--- DATASET ENTRIES Enclosed Below ---
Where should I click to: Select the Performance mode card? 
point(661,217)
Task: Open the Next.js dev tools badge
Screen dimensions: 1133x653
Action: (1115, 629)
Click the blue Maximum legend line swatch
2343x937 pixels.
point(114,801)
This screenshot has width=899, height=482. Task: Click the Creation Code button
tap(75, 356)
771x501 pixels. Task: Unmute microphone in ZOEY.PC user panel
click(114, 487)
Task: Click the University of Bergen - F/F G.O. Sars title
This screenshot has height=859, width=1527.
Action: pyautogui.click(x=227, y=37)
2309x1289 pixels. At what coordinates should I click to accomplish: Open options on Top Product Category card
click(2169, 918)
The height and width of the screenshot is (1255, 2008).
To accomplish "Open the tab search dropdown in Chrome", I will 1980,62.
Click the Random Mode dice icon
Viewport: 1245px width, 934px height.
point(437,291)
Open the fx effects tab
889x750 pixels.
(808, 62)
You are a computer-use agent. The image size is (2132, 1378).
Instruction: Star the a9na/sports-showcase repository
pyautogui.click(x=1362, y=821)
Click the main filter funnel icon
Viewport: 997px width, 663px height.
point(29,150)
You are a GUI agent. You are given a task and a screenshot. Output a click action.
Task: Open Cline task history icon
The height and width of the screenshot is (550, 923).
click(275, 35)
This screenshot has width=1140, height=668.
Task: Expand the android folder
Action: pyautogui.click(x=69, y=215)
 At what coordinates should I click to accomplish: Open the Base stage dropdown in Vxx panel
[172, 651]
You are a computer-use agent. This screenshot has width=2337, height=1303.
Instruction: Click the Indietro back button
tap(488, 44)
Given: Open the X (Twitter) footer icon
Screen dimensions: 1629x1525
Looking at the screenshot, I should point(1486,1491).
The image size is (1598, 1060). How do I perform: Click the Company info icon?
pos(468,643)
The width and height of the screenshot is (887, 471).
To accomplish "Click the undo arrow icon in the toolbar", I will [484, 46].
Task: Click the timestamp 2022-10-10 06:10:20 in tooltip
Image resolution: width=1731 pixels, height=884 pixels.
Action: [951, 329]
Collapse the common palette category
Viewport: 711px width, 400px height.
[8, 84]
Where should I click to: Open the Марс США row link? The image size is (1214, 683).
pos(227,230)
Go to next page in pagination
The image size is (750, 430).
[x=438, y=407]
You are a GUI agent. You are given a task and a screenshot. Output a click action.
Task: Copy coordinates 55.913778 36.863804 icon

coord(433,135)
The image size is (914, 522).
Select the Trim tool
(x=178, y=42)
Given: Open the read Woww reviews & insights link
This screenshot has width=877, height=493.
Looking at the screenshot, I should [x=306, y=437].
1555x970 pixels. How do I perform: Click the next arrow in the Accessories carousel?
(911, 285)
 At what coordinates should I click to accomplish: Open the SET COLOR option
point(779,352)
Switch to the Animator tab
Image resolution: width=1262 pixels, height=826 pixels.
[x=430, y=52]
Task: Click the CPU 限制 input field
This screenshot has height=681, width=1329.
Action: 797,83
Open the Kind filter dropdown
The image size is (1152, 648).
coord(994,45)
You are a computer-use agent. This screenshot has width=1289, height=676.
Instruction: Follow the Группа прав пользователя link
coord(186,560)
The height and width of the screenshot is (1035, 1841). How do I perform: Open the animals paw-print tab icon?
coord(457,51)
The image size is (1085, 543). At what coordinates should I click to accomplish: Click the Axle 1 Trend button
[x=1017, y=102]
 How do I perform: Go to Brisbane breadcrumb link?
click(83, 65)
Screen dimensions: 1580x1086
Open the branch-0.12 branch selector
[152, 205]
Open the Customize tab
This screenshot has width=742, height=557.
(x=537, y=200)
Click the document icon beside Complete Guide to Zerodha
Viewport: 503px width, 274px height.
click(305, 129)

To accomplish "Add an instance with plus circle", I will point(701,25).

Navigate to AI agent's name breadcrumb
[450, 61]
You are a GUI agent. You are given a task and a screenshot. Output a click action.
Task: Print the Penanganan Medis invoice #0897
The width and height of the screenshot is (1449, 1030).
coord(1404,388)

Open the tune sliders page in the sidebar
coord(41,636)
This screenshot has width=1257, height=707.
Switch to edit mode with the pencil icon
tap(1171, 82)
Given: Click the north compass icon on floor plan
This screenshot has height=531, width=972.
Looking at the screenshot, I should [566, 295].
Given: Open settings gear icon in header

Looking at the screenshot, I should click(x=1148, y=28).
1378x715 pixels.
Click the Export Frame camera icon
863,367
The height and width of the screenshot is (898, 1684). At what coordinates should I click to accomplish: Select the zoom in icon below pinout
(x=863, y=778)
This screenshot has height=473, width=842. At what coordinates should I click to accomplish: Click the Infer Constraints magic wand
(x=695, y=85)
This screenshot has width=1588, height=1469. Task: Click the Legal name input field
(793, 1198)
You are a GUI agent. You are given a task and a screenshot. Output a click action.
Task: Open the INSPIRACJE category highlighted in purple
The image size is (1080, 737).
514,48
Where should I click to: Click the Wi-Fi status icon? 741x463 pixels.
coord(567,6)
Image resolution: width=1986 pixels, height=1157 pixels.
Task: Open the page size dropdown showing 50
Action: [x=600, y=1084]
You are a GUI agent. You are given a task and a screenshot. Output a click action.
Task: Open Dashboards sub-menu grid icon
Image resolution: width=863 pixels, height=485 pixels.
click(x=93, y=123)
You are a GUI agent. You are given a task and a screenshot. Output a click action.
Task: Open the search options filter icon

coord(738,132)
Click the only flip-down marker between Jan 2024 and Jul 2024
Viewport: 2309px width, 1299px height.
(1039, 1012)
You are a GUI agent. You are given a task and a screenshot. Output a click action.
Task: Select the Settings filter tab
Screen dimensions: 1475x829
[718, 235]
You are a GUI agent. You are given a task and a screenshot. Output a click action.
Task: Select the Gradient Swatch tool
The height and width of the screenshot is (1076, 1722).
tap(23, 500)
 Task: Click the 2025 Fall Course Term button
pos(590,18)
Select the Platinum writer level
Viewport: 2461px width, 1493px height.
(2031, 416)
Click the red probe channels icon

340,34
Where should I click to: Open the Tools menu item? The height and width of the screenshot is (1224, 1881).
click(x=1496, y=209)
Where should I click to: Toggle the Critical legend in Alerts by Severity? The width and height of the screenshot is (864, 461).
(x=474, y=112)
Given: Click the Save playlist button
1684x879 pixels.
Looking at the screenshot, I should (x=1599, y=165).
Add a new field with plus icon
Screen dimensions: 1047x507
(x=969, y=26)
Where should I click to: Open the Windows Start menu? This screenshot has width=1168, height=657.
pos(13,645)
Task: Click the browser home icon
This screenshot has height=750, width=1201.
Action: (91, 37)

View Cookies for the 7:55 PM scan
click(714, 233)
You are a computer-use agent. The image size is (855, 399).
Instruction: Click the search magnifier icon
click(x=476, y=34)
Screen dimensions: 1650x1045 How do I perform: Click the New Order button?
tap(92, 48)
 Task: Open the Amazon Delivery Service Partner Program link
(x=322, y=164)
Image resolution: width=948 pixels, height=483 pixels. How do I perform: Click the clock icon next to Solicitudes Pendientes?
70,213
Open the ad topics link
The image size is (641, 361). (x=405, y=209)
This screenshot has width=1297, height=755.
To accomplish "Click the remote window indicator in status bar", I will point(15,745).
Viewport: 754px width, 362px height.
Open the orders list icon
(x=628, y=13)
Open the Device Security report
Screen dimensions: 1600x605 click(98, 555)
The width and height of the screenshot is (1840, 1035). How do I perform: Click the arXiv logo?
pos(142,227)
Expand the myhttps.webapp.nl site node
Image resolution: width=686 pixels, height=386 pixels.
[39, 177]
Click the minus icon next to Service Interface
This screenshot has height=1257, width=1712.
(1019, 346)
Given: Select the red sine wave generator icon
--- End of Enclosed DATASET ENTRIES ---
AIM OF THE EXERCISE:
Quote in full each line from the top of the records above through the line with "Given: Open the X (Twitter) footer icon"; stop after that line.

RESULT:
Where should I click to: Select the Performance mode card? 
point(661,217)
Task: Open the Next.js dev tools badge
Screen dimensions: 1133x653
Action: (1115, 629)
Click the blue Maximum legend line swatch
2343x937 pixels.
point(114,801)
This screenshot has width=899, height=482. Task: Click the Creation Code button
tap(75, 356)
771x501 pixels. Task: Unmute microphone in ZOEY.PC user panel
click(114, 487)
Task: Click the University of Bergen - F/F G.O. Sars title
This screenshot has height=859, width=1527.
Action: pyautogui.click(x=227, y=37)
2309x1289 pixels. At what coordinates should I click to accomplish: Open options on Top Product Category card
click(2169, 918)
The height and width of the screenshot is (1255, 2008).
To accomplish "Open the tab search dropdown in Chrome", I will 1980,62.
Click the Random Mode dice icon
Viewport: 1245px width, 934px height.
point(437,291)
Open the fx effects tab
889x750 pixels.
(808, 62)
You are a computer-use agent. The image size is (2132, 1378).
Instruction: Star the a9na/sports-showcase repository
pyautogui.click(x=1362, y=821)
Click the main filter funnel icon
Viewport: 997px width, 663px height.
point(29,150)
You are a GUI agent. You are given a task and a screenshot. Output a click action.
Task: Open Cline task history icon
The height and width of the screenshot is (550, 923).
click(275, 35)
This screenshot has width=1140, height=668.
Task: Expand the android folder
Action: pyautogui.click(x=69, y=215)
 At what coordinates should I click to accomplish: Open the Base stage dropdown in Vxx panel
[172, 651]
You are a computer-use agent. This screenshot has width=2337, height=1303.
Instruction: Click the Indietro back button
tap(488, 44)
Given: Open the X (Twitter) footer icon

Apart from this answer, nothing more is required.